Dynamic Data Release
Dynamic data releases require that the data, metadata, and the processing and quality control steps be reviewed and approved before initial release. This approach is a good fit for data that are continuously processed and quality controlled as they are collected. The released data are in their final form and no final static release is planned. Survey Manual Chapter 502.8, section 7 outlines requirements for the review, approval and maintenance of USGS-owned online databases and web data services.
The process for releasing dynamic data releases is as follows and is subject to change:
- Authors finalize data collecting, processing, and quality control procedures
- Center Directors (or designees) approve the reviewed data, metadata, and maintenance processes in IPDS
- Authors send SBDR Team written approval from Center Director to release data as a dynamic data release
- Authors develop scripted approach to making updates to their ScienceBase data release
- The SBDR Team finalizes and publishes the landing page and DOI, but the authors retain edit permissions to the landing page
Dynamic data releases require a lot more upfront work compared to a standard data release or a versioned data release. Authors should not use this type of data release as a path to avoid data and metadata reviews.
The SBDR Team will be adding information on dynamic data releases to the SBDR Revision Trainings that they hold quarterly. The next quarterly training will be July 27, 2023 at 10:00 am MT. Contact sciencebase_datarelease@usgs.gov for more details.
How to Make Your Data Release More FAIR – Reusable
The FAIR (findable, accessible, interoperable, and reusable) guiding principles for data, first outlined in Wilkinson and others (2016), have quickly become a popular way to assess and improve the usability and utility of scientific datasets. However, it can be difficult to glean practical ways to implement the principles in your own data releases. In the last few ScienceBase Updates, we have explored a few small ways to make your data more FAIR. We will conclude this series with Reusable (see the Winter 2023 Updates for the piece on Interoperable).
Using the ScienceBase data release process and following USGS policy ensures that a few of the principles under Reusable are already fulfilled:
-
data releases published in ScienceBase are open and accessible
-
data releases contain the required USGS distribution liability statement
-
data releases are assigned a unique and persistent identifier (a DOI).
We’ve also covered using standard formats, like .xml, .csv, and .shp, in previous newsletters. Here are a few other simple ways to make your data more Reusable on ScienceBase.

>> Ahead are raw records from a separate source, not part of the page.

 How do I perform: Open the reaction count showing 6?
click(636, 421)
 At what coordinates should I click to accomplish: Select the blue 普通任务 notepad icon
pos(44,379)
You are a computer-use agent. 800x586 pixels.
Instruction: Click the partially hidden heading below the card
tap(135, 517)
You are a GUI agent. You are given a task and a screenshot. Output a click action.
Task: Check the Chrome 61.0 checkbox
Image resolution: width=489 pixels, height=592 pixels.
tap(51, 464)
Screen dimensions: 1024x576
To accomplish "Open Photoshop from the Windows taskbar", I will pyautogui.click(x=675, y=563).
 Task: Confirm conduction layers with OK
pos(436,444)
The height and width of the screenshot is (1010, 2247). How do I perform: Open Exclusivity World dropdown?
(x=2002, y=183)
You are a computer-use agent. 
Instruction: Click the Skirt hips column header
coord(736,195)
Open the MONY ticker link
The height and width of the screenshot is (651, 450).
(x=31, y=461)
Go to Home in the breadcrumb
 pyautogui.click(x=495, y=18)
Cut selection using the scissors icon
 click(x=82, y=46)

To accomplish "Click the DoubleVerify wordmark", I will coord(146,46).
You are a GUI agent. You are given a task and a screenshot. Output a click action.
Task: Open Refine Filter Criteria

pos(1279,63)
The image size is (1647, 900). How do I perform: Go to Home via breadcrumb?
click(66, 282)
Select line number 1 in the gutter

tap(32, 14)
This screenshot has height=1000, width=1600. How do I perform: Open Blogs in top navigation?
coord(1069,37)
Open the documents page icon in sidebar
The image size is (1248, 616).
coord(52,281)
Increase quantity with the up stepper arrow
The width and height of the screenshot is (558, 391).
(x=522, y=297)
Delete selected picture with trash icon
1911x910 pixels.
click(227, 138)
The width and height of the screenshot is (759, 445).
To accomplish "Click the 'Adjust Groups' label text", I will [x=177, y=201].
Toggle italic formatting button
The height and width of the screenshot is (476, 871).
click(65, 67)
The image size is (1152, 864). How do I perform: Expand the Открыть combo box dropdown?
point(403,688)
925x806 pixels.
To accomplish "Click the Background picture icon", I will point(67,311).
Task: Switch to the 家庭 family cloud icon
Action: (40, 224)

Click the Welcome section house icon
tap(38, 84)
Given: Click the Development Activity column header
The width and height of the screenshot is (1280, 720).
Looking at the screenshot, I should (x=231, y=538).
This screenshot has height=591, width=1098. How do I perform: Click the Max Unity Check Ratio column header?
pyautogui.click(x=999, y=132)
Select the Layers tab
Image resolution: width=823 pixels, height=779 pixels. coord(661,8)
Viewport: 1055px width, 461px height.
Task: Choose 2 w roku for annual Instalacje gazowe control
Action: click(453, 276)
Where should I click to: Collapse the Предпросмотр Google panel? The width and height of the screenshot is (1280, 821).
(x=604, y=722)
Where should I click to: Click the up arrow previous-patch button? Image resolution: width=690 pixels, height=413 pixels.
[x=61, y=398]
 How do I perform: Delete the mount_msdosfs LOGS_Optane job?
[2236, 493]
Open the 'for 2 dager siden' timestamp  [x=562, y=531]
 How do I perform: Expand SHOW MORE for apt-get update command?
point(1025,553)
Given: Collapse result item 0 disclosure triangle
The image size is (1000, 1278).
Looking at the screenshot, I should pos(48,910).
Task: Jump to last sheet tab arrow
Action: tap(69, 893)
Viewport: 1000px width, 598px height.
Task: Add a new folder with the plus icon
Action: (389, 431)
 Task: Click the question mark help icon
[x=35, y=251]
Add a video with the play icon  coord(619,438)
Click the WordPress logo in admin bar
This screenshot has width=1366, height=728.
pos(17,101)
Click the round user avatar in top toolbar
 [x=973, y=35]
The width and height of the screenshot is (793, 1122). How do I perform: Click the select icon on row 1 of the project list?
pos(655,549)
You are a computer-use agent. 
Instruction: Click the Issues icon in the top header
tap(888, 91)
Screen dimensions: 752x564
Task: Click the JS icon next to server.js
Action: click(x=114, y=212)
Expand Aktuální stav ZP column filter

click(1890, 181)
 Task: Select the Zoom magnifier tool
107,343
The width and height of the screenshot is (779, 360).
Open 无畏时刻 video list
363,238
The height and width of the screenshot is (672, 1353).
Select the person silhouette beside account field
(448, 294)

Include recommended use/reuse limits in metadata
One way to make your data more reusable is to include recommended reuse limits in the metadata. This information can help potential users understand any limitations of your dataset and avoid misusing it. For example, if your dataset is limited to a specific geographic region or time period, you could specify this information in the metadata, along with recommended reuse limits based on these parameters. You could also include information about the accuracy and precision of your data, as well as any known biases. By providing this information upfront, you can help ensure that your data are used appropriately and effectively.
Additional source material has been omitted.